Myanmar first introduced sovereign bonds in 2015, when it began auctions for three-month Treasury bills. In 2016, it launched six- and 12-month bills as well as two- and five-year bonds. Over the past four years, the country has managed to raise over 600 billion kyats (US$396 million) in sovereign debt, according to Si Si Pyone. But this needs to be expanded, she added.

The ministry is currently working on a bond market master plan, which includes strategies to deepen and manage the market over the short and longer term, with the support of the Asian Development Bank.

Although the bond market is in its infancy, William Maung said the plan to introduce 10-year bonds is a step in the right direction. The hope is that when the Yangon Stock Exchange expands, this will also help expand the market for government debt.

Meanwhile, foreign and local investors are still waiting for the government to bite the bullet and tackle debt-ridden and non-functioning state-owned enterprises (SOEs). Only four of the 57 factories controlled by the Ministry of Industry are making money.

Around a third of these factories — with losses of about 300 billion to 400 billion kyats each year — need to be closed. Others that are still operating need to be upgraded and overhauled. The plan is to privatise them — fully or partially, according to government sources.

A total of 55 state-owned factories have already been restructured under various public-private partnership (PPP) agreements between 2012 and 2015, according to government information.

“It’s important to privatise the factories and promote production that is in line with market demand. In doing so, it would be effective if the ministry can cooperate in managing shares, assets, PPP bonds and take necessary action to prevent further financial losses,” Deputy Finance Minister Set Aung told parliament recently.

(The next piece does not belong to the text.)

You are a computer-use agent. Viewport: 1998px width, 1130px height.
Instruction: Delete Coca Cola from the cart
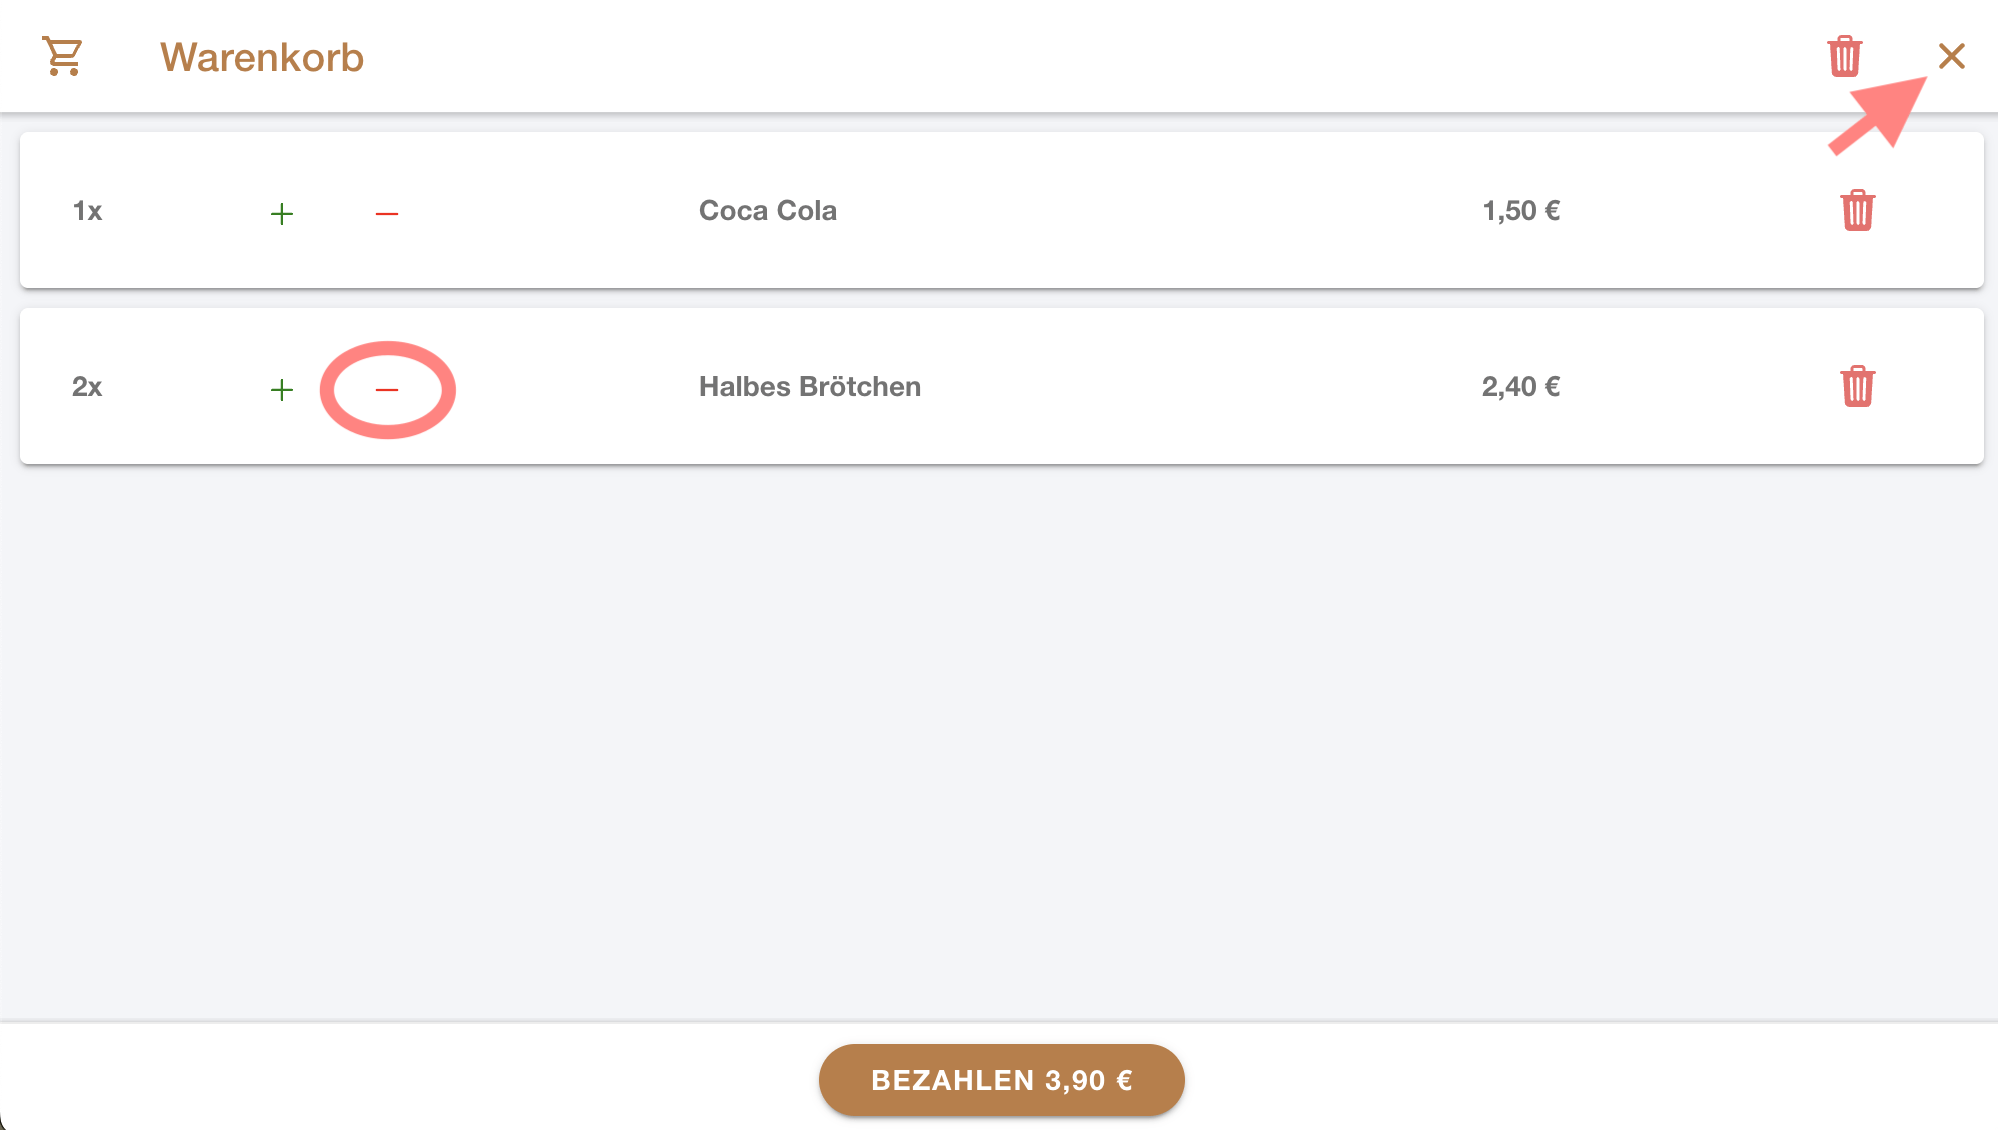[1857, 211]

Tackling the problem of the moribund SOEs, which are costing the government more than a billion dollars a month, according to some experts, is an ongoing process. Recently Sate Counsellor Aung San Suu Kyi told the government’s main economic committee, over which she presides, that the privatisation of the SOEs was a top priority, according to government insiders.

“It’s crucial to review and modify these [SOEs]… and develop a better organisational structure,” Set Aung told parliament. To achieve its current aim of a market economy, a smooth reform of the state-owned factories under a new and more streamlined structure is essential, he added.

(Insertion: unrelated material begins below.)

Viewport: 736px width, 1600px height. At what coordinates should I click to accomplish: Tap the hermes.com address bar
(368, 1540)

These reforms are all part of a strategic liberalisation programme that is being accelerated, said Thaung Tun, the Minister for Investment and effectively the country’s economic tsar.

“We’ve entered phase two of the government’s planned economic reform programme,” he told Asia Focus last week. The financial sector reforms are crucial to providing a level playing field for both local and foreign investors, he added.

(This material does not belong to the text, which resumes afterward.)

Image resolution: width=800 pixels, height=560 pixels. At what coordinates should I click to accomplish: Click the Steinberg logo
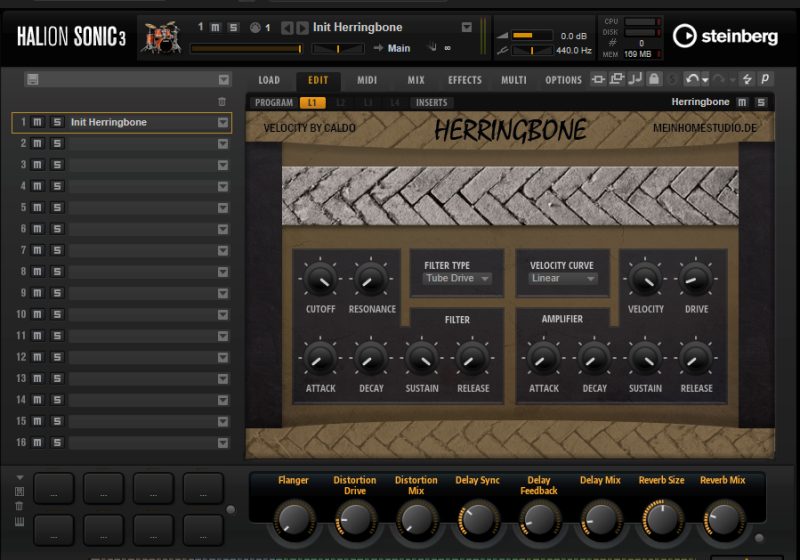click(x=725, y=37)
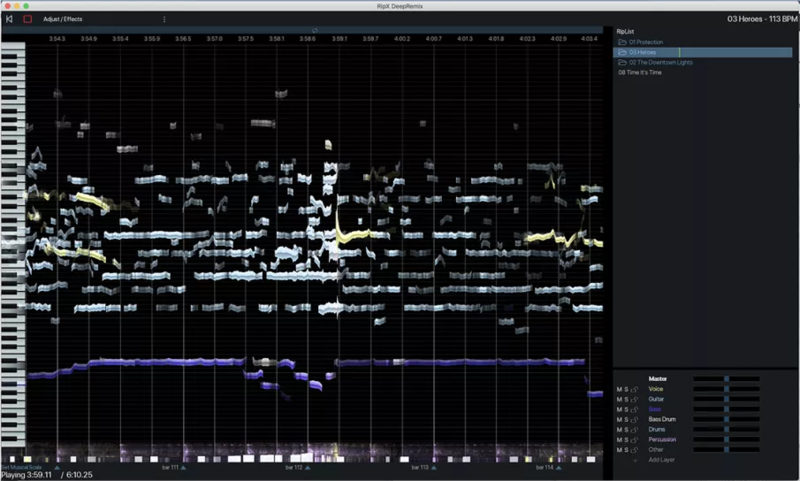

There is an unfolding momentum to the liberalisation programme, according to the government’s top adviser. “It is profoundly important in expanding the range and sources of financing available to Myanmar companies — small-scale entrepreneurs and even individuals. It’s a further ‘chipping away’ of the old closed order, so crucial to better integrate Myanmar into the global economy,” Mr Turnell told Asia Focus.

But while Myanmar maybe banking on financial sector reform to push economic development to the next level, many in the business community remain sceptical. But economic growth is predicted to increase in the coming election year, as the government plans to boost spending — especially on infrastructure — by easing the cap on ministries’ budgets.